As the solar industry drives toward large-format modules FTC Solar unveiled the Voyager+, a new two-in-portrait-design solar tracker that aims to optimize energy capture while reducing the manpower and equipment needed for installation.
FTC Solar reported the Voyager uses 46% fewer foundations than comparable one-in-portrait systems. FTC has more than 1 GW of planned or installed solar capacity that using the Voyager.
“As the solar industry moves toward large-format modules of 550 W or higher, traditional one module in portrait tracking systems have difficulty supporting these new large ‘sails’ while two-in-portrait designs have already had this experience of scaling to larger surface areas. Because the static and dynamic wind loads are much greater on the structures, with these large formats, there is an ongoing need for improved tracking designs,” said Nagendra Cherukupalli, CTO of FTC Solar. “To answer this call, our team developed Voyager+ to tap into the benefits of 2P designs with proper management of wind loads and the seamless integration of large, complex solar modules – resulting in a zero-stow design.”

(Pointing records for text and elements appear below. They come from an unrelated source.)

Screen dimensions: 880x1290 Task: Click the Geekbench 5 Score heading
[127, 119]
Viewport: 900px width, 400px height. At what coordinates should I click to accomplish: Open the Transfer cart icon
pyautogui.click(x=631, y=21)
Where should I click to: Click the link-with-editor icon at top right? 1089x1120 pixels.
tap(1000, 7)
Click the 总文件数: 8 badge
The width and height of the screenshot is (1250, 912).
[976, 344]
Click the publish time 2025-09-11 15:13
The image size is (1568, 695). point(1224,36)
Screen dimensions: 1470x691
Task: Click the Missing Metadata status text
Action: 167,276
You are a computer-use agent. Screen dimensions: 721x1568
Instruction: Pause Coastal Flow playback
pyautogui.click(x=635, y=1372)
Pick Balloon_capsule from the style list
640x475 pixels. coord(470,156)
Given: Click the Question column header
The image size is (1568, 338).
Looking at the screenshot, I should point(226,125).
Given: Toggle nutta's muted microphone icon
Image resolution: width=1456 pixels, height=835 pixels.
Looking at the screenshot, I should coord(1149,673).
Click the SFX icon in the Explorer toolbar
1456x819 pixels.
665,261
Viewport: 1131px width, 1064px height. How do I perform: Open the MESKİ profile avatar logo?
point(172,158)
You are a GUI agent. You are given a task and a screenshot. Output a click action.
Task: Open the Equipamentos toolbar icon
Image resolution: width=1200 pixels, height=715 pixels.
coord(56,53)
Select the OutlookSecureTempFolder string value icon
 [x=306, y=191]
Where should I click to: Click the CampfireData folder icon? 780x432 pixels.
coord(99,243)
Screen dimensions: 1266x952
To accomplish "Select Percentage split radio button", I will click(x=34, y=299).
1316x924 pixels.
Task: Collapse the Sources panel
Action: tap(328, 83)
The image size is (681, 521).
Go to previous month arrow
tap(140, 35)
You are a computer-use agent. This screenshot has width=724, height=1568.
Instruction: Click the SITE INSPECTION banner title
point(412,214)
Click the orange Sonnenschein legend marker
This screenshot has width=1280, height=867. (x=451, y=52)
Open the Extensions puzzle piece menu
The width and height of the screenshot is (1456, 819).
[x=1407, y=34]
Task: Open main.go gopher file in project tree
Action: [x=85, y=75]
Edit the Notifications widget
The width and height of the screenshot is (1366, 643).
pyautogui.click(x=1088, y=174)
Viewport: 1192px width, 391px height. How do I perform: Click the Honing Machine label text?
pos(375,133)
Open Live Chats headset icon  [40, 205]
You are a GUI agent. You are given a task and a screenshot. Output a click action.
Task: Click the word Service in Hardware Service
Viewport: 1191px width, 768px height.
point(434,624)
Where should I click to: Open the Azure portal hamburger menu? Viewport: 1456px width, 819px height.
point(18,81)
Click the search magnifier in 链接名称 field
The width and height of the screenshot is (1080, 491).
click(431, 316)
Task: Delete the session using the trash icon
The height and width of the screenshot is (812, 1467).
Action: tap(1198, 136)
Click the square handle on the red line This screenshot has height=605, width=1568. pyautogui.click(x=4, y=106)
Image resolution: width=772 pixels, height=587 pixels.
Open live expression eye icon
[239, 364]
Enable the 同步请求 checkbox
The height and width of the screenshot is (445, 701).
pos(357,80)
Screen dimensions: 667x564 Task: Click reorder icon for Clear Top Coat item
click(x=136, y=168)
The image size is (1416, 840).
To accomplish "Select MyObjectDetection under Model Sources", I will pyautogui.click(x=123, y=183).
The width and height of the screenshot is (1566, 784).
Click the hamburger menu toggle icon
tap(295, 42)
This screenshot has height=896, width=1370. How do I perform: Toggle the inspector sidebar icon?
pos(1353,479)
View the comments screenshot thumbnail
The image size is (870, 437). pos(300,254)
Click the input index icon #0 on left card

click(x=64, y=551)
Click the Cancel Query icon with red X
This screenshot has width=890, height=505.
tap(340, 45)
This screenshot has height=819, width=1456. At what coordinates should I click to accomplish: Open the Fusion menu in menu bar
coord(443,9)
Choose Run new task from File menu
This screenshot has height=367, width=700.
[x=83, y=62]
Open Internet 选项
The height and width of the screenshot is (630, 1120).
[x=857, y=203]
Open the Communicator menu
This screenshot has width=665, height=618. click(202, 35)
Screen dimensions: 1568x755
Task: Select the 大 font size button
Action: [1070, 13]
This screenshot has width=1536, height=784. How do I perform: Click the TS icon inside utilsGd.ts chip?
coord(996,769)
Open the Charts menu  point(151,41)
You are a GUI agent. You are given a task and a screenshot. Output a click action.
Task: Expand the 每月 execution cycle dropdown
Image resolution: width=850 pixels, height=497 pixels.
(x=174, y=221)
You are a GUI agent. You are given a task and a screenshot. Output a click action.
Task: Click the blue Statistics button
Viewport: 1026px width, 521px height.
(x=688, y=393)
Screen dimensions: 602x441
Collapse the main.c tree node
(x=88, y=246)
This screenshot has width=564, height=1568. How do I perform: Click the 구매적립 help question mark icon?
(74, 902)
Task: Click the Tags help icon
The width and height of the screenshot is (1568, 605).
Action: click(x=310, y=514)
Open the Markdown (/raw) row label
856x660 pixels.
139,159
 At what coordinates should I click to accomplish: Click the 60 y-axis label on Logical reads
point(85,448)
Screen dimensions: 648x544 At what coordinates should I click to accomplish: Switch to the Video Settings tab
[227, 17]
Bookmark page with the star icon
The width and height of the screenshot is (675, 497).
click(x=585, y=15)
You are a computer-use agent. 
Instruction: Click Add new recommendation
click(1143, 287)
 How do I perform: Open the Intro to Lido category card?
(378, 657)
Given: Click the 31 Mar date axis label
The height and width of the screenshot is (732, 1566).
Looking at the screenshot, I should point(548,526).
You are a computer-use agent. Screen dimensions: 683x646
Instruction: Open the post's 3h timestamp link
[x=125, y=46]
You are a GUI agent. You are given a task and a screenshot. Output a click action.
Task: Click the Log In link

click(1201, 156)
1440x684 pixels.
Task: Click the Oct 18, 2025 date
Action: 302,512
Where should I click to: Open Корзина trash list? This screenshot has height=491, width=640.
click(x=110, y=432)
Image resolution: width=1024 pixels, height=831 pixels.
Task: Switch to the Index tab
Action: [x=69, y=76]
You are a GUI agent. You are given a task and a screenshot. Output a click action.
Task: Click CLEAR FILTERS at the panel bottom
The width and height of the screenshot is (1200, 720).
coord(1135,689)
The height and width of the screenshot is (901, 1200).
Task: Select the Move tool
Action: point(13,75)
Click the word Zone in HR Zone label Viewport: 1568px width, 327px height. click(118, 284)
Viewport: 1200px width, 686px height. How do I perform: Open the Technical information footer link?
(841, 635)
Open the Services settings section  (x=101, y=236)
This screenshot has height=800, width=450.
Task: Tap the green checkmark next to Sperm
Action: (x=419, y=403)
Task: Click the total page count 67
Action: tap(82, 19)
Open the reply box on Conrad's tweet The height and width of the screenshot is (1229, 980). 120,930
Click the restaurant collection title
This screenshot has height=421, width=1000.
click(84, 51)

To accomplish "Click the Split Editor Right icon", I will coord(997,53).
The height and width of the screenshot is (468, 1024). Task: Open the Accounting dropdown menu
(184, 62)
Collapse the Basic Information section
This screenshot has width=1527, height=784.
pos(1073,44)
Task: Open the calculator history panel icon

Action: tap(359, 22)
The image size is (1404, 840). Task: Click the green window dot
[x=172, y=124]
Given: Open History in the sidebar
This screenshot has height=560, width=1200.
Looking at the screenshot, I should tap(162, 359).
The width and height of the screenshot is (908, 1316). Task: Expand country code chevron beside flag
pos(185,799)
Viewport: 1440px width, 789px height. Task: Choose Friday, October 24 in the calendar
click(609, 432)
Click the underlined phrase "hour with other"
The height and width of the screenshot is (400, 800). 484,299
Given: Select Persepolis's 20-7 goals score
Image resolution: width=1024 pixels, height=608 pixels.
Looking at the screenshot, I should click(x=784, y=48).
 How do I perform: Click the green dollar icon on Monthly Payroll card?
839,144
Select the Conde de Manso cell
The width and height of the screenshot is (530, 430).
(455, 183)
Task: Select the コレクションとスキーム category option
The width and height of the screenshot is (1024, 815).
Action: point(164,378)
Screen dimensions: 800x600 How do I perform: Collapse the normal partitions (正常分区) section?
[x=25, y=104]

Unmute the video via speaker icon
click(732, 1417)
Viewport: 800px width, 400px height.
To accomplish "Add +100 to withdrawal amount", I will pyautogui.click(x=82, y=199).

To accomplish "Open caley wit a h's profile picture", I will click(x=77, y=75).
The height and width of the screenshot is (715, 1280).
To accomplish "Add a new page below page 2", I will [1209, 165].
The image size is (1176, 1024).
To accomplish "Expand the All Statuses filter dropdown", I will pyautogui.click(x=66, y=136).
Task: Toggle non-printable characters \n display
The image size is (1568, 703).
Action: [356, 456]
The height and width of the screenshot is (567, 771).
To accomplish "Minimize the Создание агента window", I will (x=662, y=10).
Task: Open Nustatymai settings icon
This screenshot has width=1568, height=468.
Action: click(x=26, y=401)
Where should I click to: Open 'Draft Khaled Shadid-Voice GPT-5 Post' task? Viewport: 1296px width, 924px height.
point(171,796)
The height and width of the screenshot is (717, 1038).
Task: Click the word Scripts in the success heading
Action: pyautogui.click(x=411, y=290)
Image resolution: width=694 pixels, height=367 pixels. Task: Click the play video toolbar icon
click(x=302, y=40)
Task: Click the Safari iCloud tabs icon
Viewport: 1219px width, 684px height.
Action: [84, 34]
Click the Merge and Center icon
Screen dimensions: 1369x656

FTC Solar conducted extensive wind tunnel testing and modeling to develop a unique dampener design to mitigate the effects from wind that may cause vortex shedding and torsional galloping that is validated by RWDI Tunnel Testing.
FTC Solar collaborated with RWDI and Engineered Power Solutions (EPS) on data analysis and wind tunnel testing to independently validate the product’s structural stability, handling speeds up to 120 mph.
FTC Solar first conducted code-based methods used commonly in engineering to understand static wind forces based on design parameters at the site, wind speed, exposure and similar factors. Initial sensor-based testing was performed with models of the Voyager 2P system to measure static wind loads and how they affected the structures.
“Utilizing our baseline understanding from the RWDI model test, FTC developed a highly damped system design,” said Matthew Gilliss, CEO and president of EPS. “By undergoing these tests, their engineering team developed an understanding of common system flaws in design and what preventive measures were necessary to eliminate the risk of aeroelastic instability.”